= Thomas Potter (1740–1801) =

British lawyer and politician

Thomas Potter (1740–1801) was a British lawyer and politician who sat in the House of Commons from 1776 to 1780.

Potter was the only son of Thomas Potter and his first wife Anne Manningham, daughter of Rev. Thomas Manningham, rector of Slinfold, Sussex.
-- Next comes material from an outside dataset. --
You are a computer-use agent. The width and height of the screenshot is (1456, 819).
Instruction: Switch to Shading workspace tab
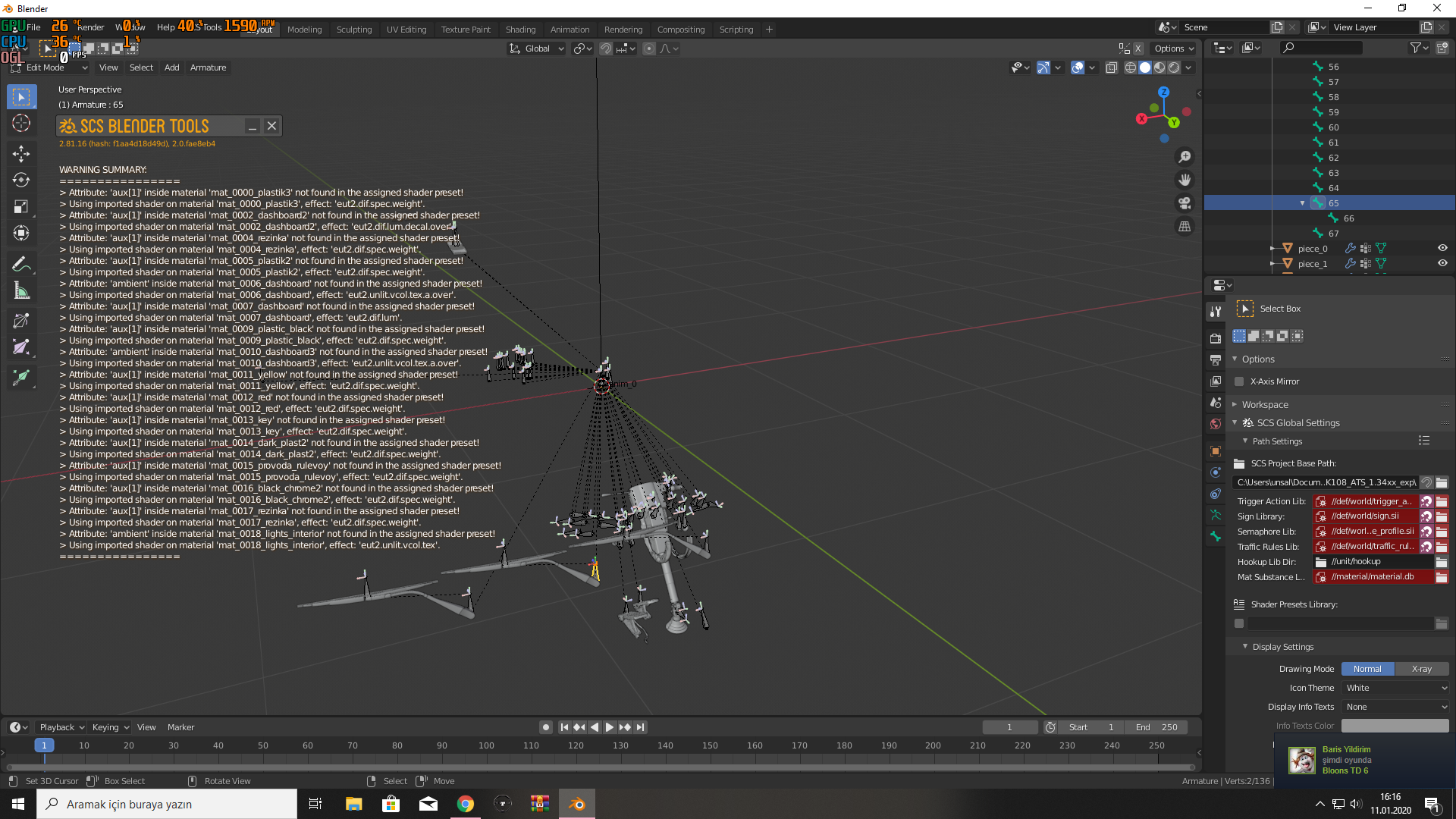(520, 29)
He was educated at Eton College from 1753 to 1754 and was admitted at Emmanuel College, Cambridge on 14 October 1756. He was admitted at Lincoln's Inn on 13 May 1767 and called to the bar on 2 July 1772. He married Miss Grove, of Ridgmont, Bedfordshire on 6 May 1761.

Potter was returned unopposed as Member of Parliament for Lostwithiel as an Administration candidate on Lord Edgcumbe's interest at a by-election on 28 November 1776. In 1778 he was appointed Second justice of Anglesey, a post he held until his death. He does not appear to have spoken in Parliament. He did not stand again at the 1780 general election.

Potter became a Fellow of the Society of Antiquaries and Fellow of the Royal Society in 1784. He died in Harley Street on 14 November 1801.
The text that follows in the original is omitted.